The city of Calicut is inhabited by Christians. They are of tawny complexion. Some of them have big beards and long hair, whilst others clip their hair short or shave the head, merely allowing a tuft to remain on the crown as a sign that they are Christians.....When we arrived (at Calicut) they took us to a large church, and this is what we saw: The body of the church is as large as a monastery, all built of hewn stone and covered with tiles. At the main entrance rises a pillar of bronze as high as a mast, on the top of which was perched a bird, apparently a cock....In the center of the body of the church rose a chapel, all built of hewn stone, with a bronze door sufficiently wide for a man to pass, and stone steps leading up to it. Within this sanctuary stood a small image which they said represented Our Lady. Along the walls, by the main entrance, hung seven small bells. In this church the captain-major said his prayers, and we with him. We did not go within the chapel, for it is the custom that only certain servants of the church, called quafees, should enter. These quafees wore some threads passing over the left shoulder and under the right arm, in the same manner as our deacons wear the stole. They threw holy water over us, and gave us some white earth, which the Christians of this country are in the habit of putting on their foreheads, breasts, around the neck, and on the forearms. They threw holy water upon the captain-major and gave him some of the earth, which he gave in charge of someone, giving them to understand that he would put it on later. Many other saints were painted on the walls of the church, wearing crowns. They were painted variously, with teeth protruding an inch from the mouth, and four or five arms....The king was in a small court, reclining upon a couch....The captain-major, on entering, saluted in the manner of the country: by putting the hands together, then raising them towards Heaven, as is done by Christians when addressing God, and immediately afterwards opening them and shutting fists quickly....

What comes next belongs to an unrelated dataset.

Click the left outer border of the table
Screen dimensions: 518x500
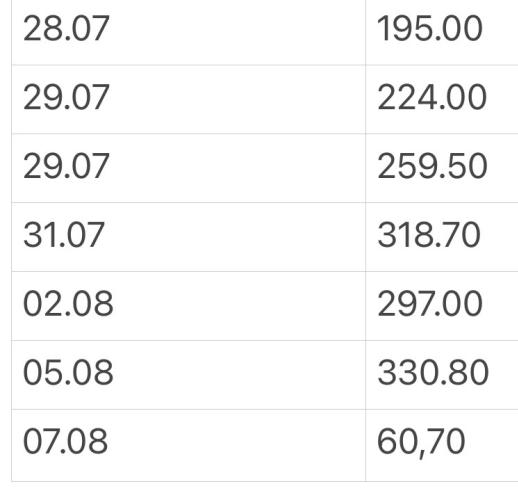coord(12,241)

Now, which of the following five possibilities do you think is the most correct response to the issues raised by these two sources?
Western European thinkers were undergoing an intellectual renaissance that prepared them well for maritime exploration and expansion, by adding up-to-date information about world geography, and they could readily adapt to the customs of new lands that they discovered.
Western Europeans were laying the groundwork for maritime expansion by learning about the nature of the oceans, seas and ports that could be accessed from their region of the world.
Western Europeans had only a limited understanding of the broader world system of the later medieval period that they inhabited, because they were in a peripheral position within it during the fifteenth century.
Western Europeans were open to other cultures and religious traditions by the end of the fifteenth century, and sought to incorporate them into their worldview and commercial networks as a result of the weakening of their own traditions.
All of the above statements would be accepted by a historian to describe the position of Western Europeans during the time frame of the fifteenth century.
In your response below:
Explain which of the five choices you think is correct;
show the evidence you used from your reading to explain that choice; and
also, explain briefly why you rejected the other four choices!